Without the right words and phrases in your job posting, you’re not going to attract the right candidates. Similarly, for job seekers, there are phrases to avoid on your CV, your LinkedIn profile and maybe every part of your career as well. At least, that’s what data from Skynova shows, based on research into what works (and what doesn’t) when it comes to attracting employees. If you want to advertise an open position, choose your words carefully. For applicants applying for a job, be sure you clean up your resumé and LinkedIn profile: avoid these show-stopping phrases if you want to succeed.
Have you ever worked for a company with a guru? You know, the super go-getter who accomplishes every presentation with blazing speed and never makes a mistake? (Is this guru actually a robot?) In reality, these co-workers rarely, if ever, exist. In a survey of over 1,000 job seekers and HR professionals, 25% of respondents said using the word “guru” left a negative impression.
So, how do you establish credibility as a candidate? Choose your words carefully. Here are the other words and phrases to avoid:
Top 5 Words to Avoid on Your Resumé or LinkedIn Profile
For employers, here are the “deal-breakers” you need to know about. Using this chart, you can see what applicants want, what pulls people towards your posts – and what turns them off as well:
Creating a Positive Impression in Your Job Posting
According to the Skynova survey,
- 7 in 10 job seekers consider salary the most important aspect of a job posting, followed by benefits (64%)
- 74% of job postings list a salary: 80% list a salary range, while 20% list a specific figure. Job seekers are more likely to apply for a job that lists a specific figure rather than a salary range
- According to job seekers, 49% of job postings use annoying buzzwords and 38% reference internal jargon.
The survey provides five words that are considered useful and attractive to respondents. Those top words are:
- Growth – 42%
- Flexible – 36%
- Motivated – 16%
- Challenge – 12%
- Creative – 5%
The point, in a difficult and tight job market, is to provide the things that employees want. Not in a way that makes promises you can’t keep, but in a way that shares how you have designed the world of work to fit the candidates.

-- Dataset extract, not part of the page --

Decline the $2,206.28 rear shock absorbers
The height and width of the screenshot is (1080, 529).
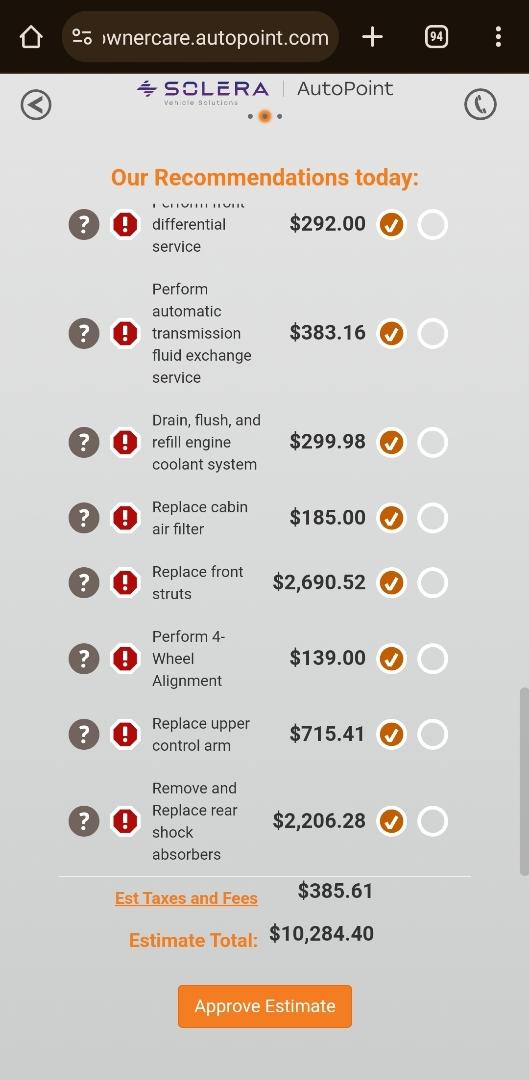(x=433, y=821)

Do You Need to Include Salary Info, in a Job Posting?
Another interesting aspect of the survey: salary details. For example, some jobs may list a salary or compensation range, while similar ads don’t mention any salary level. Does the absence of a specified salary deter potential applicants? In this survey, respondents said specifics on salary don’t move the needle.
When presented with two similar job postings—one with a salary listed and one without—the same number of respondents (72%) said they were likely to apply. Although 20% of job postings mentioning a salary provided a specific salary figure, 80% provided a range—giving both employer and potential employee some room for negotiation. Overall, 74% of job postings mentioned a salary or wage.
So, what’s the right decision for you and your organization? Remember that salary is just one part of the equation. Culture also counts. Lifestyle counts. Not all paychecks are created equally, and today’s workforce has more choices than ever before. The ability to be creative, challenged and growing is at the top of the list for many candidates.
The balancing act, for employers and job seekers: saying who you really are. Consider that identifying yourself, or describing your opportunity, is often best phrased in terms of the audience you serve. For job seekers, what is the solution you provide? For organizations, what is the environment you offer? You don’t have to be a guru to be clear on your value. And, when there’s mutual alignment, that next career opportunity is clear.